Ristampate mille tessere elettorali
Uffici aperti oggi e in contemporanea con i seggi. Trasporto disabili da prenotare
AVEZZANO. Oltre mille tessere elettorali sono state consegnate finora dall’Ufficio elettorale del Comune di Avezzano a chi le ha smarrite o ha completato gli spazi per votare. Gli addetti, coordinati dal dirigente Claudio Paciotti, stanno lavorando con orario continuato per rispondere alle numerose domande che arrivano dagli elettori. Gli uffici saranno aperti anche oggi dalle 8 alle 20, domani dalle 7 alle 23 e lunedì dalle 7 alle 15. Il Comune, alla luce della chiamata alle urne dei 34mila 502 cittadini aventi diritto a esprimersi sul referendum costituzionale e sul rinnovo del consiglio comunale, ha attivato il trasporto disabili nei seggi elettorali. Gli interessati dovranno contattare il Comune, in tempo utile per l’organizzazione del servizio, ai seguenti numeri telefonici: 0863/501318 – 0863/501367. I portatori di handicap potranno votare in qualsiasi sezione del Comune, anche diversa da quella di appartenenza, priva di barriere architettoniche: Liceo Croce (ex magistrali) in via Cavalieri di Vittorio Veneto, Istituto tecnico industriale in via Aldo Moro, ospedale, scuola media Vivenza in via Massa d’Albe, Istituto onnicomprensivo Collodi-Marini di via Bolzano, scuola primaria Giovanni XXIII in via Montessori, scuola primaria San Pelino, scuola per l’infanzia di via Colantoni a Caruscino, locali Pro loco in piazza Arcobaleno ad Antrosano. Oggi è aperto l’ambulatorio Asl in via Monte Velino 18 per il rilascio di autorizzazioni. Domani i medici Ottavi e Perrozzi si sposteranno nell’Ufficio elettorale del Comune in via America 30, dalle 10 alle 12 e dalle 16 alle 18. Si ricorda che si potrà votare nei 52 seggi elettorali della città e delle frazioni. Ci saranno 4 seggi speciali all’ospedale, alla clinica Di Lorenzo, al don Orione e al carcere.
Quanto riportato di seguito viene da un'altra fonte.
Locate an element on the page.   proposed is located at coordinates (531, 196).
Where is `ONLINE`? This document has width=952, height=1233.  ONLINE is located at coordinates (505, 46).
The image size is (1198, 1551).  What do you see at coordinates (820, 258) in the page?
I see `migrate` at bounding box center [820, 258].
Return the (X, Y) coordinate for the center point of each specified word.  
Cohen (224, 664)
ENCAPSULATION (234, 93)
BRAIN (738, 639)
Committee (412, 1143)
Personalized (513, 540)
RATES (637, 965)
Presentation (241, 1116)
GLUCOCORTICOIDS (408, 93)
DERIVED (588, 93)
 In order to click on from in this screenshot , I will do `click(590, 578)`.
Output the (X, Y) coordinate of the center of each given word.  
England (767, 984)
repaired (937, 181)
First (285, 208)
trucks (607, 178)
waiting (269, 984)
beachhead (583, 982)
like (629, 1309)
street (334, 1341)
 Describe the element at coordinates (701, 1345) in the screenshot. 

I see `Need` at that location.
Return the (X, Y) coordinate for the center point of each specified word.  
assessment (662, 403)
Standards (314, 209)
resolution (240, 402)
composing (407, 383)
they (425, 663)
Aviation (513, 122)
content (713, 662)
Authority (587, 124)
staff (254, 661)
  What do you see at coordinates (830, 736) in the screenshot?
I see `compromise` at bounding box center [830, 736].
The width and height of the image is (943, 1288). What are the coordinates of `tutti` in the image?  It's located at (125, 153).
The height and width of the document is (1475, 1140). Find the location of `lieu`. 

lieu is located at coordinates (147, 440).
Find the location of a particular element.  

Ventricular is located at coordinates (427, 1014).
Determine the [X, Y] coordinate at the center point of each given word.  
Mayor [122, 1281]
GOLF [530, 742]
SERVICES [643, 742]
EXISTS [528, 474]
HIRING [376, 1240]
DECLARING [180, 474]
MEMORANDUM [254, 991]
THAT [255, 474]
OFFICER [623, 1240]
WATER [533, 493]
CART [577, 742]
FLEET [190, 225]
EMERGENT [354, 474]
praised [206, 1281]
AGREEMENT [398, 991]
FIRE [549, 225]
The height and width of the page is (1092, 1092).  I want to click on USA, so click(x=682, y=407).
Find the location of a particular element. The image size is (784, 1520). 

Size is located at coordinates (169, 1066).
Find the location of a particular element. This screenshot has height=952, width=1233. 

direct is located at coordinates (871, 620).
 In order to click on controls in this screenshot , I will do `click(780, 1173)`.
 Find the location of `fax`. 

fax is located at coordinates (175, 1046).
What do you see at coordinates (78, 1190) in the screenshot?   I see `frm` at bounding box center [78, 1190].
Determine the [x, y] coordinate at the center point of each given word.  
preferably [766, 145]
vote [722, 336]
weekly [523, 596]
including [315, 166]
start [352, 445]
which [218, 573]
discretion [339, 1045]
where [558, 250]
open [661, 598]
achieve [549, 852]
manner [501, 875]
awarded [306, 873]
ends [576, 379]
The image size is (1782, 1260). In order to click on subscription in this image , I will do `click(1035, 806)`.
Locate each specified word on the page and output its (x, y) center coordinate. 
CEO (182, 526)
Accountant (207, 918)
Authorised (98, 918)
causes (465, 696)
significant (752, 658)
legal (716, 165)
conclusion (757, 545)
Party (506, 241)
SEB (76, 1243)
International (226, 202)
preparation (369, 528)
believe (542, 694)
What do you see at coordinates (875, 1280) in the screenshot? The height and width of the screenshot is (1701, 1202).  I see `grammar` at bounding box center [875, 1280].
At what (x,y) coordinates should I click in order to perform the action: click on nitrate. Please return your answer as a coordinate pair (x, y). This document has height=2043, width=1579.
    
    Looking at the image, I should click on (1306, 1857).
Ad Avezzano sarà possibile esercitare il voto disgiunto barrando la casella di un candidato a sindaco di uno schieramento e di un candidato consigliere di un’altra lista non collegata. Per i candidati consiglieri è possibile dare la doppia preferenza di genere, ovvero votare un uomo e una donna purché della stessa lista. (e.b.)